Importance:	P1 normal
Target Milestone:	2.37
Assignee:	Florian Weimer

URL:
Keywords:

Depends on:
Blocks:

Reported:	2023-01-24 09:44 UTC by Florian Weimer
Modified:	2023-01-25 10:19 UTC (History)
CC List:	1 user (show)

See Also:
Host:
Target:
Build:
Last reconfirmed:

Flags:	fweimer: security-

Attachments
Add an attachment (proposed patch, testcase, etc.)

Note You need to log in before you can comment on or make changes to this bug.

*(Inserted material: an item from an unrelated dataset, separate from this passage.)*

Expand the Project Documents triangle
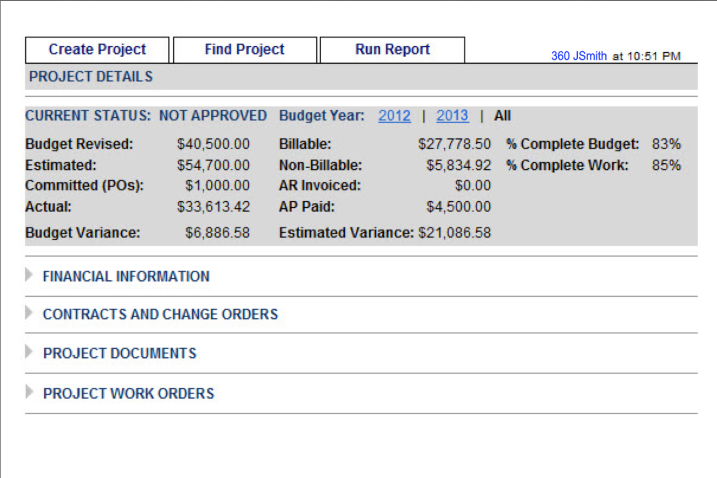29,352
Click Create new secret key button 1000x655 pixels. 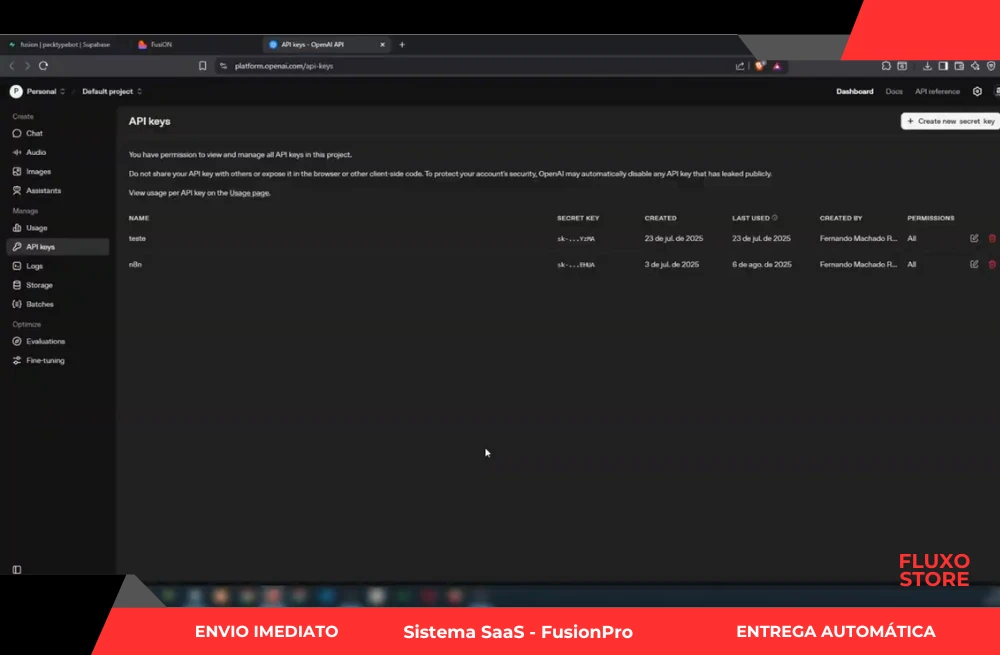[950, 121]
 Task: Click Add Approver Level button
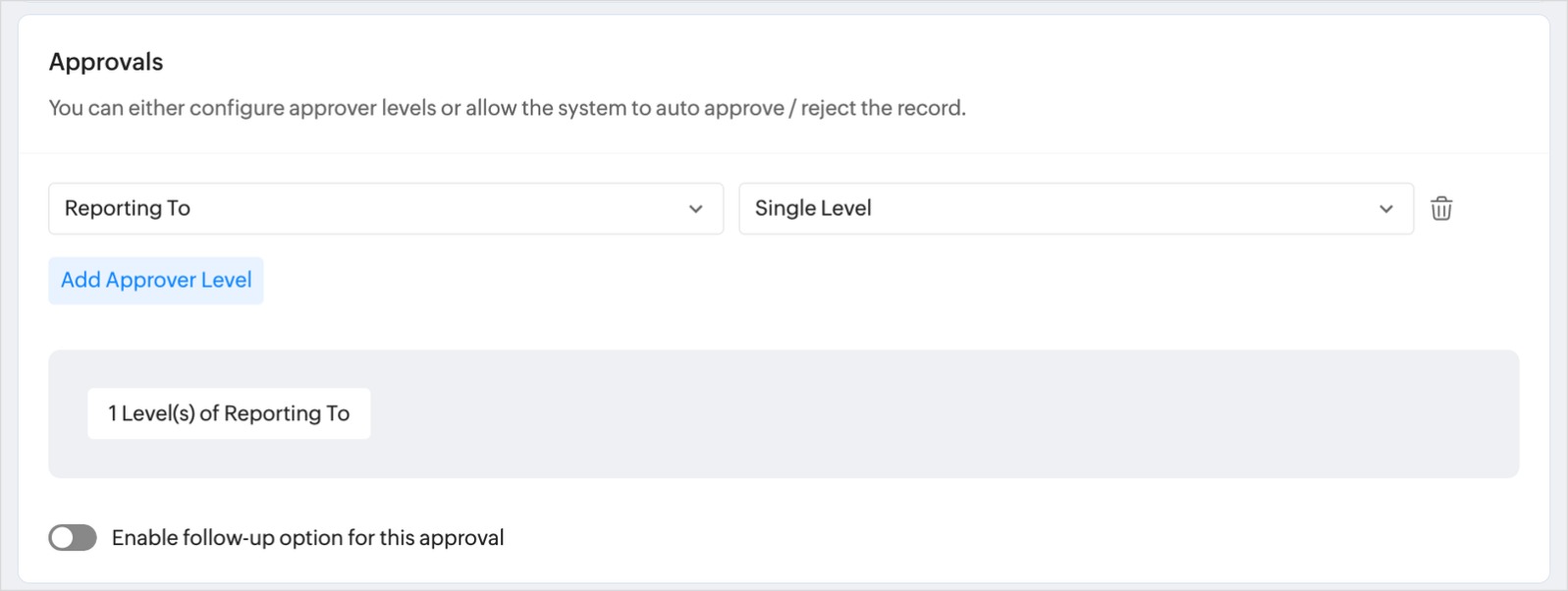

Description Florian Weimer 2023-01-24 09:44:56 UTC

From libio/iovsprintf.c:

  /* When called from fortified sprintf/vsprintf, erase the destination
     buffer and try to detect overflows.  When called from regular
     sprintf/vsprintf, do not erase the destination buffer, because
     known user code relies on this behavior (even though its undefined
     by ISO C), nor try to detect overflows.  */
  if ((mode_flags & PRINTF_CHK) != 0)
    {
      string[0] = '\0';
      __printf_buffer_init (&buf, string, maxlen,
			    __printf_buffer_mode_sprintf_chk);
    }
  else
    {
      __printf_buffer_init (&buf, string, 0, __printf_buffer_mode_sprintf);
      buf.write_end = (char *) ~(uintptr_t) 0; /* End of address space.  */
    }

However, in some cases, this code is called for an inline expansion of sprintf where the buffer size is not known and maxlen == -1. This makes buf->write_end == buf->write_ptr - 1 (so end before active write position). This causes an assertion failure in __printf_buffer_as_file_commit:

Fatal glibc error: printf_buffer_as_file.c:31 (__printf_buffer_as_file_commit): assertion failed: file->stream._IO_write_ptr <= file->next->write_end

I believe the assertion is not unreasonable, so I think we need to fix the buffer setup.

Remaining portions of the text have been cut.